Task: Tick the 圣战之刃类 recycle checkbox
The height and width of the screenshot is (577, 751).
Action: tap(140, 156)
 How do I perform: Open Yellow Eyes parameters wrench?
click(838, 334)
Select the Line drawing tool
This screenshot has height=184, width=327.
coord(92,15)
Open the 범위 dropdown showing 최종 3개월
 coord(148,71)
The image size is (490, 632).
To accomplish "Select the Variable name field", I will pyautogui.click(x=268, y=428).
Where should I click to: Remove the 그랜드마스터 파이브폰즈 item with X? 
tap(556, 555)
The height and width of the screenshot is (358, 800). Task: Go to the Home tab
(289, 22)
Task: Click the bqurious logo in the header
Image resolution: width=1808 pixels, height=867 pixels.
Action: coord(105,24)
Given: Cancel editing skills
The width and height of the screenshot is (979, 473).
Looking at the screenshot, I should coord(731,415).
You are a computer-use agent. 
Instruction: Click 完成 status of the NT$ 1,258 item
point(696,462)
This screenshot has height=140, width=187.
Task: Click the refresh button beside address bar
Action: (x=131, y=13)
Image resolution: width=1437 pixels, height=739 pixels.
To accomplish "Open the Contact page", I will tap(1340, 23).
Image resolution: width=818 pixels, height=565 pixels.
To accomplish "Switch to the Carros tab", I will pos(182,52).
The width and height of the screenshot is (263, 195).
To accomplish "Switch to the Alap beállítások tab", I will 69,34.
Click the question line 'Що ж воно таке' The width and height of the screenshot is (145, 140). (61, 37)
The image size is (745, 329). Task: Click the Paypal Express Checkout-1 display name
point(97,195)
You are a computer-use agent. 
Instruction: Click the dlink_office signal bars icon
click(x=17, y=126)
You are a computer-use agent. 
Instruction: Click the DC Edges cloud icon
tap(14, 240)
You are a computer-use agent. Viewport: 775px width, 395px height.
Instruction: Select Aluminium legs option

•••

TASK ITEM — Restate word for word only the lines above from the line containing "Given: Cancel editing skills" to the line containing "Image resolution: width=1437", both of them included.

WRITTEN ANSWER —
Given: Cancel editing skills
The width and height of the screenshot is (979, 473).
Looking at the screenshot, I should coord(731,415).
You are a computer-use agent. 
Instruction: Click 完成 status of the NT$ 1,258 item
point(696,462)
This screenshot has height=140, width=187.
Task: Click the refresh button beside address bar
Action: (x=131, y=13)
Image resolution: width=1437 pixels, height=739 pixels.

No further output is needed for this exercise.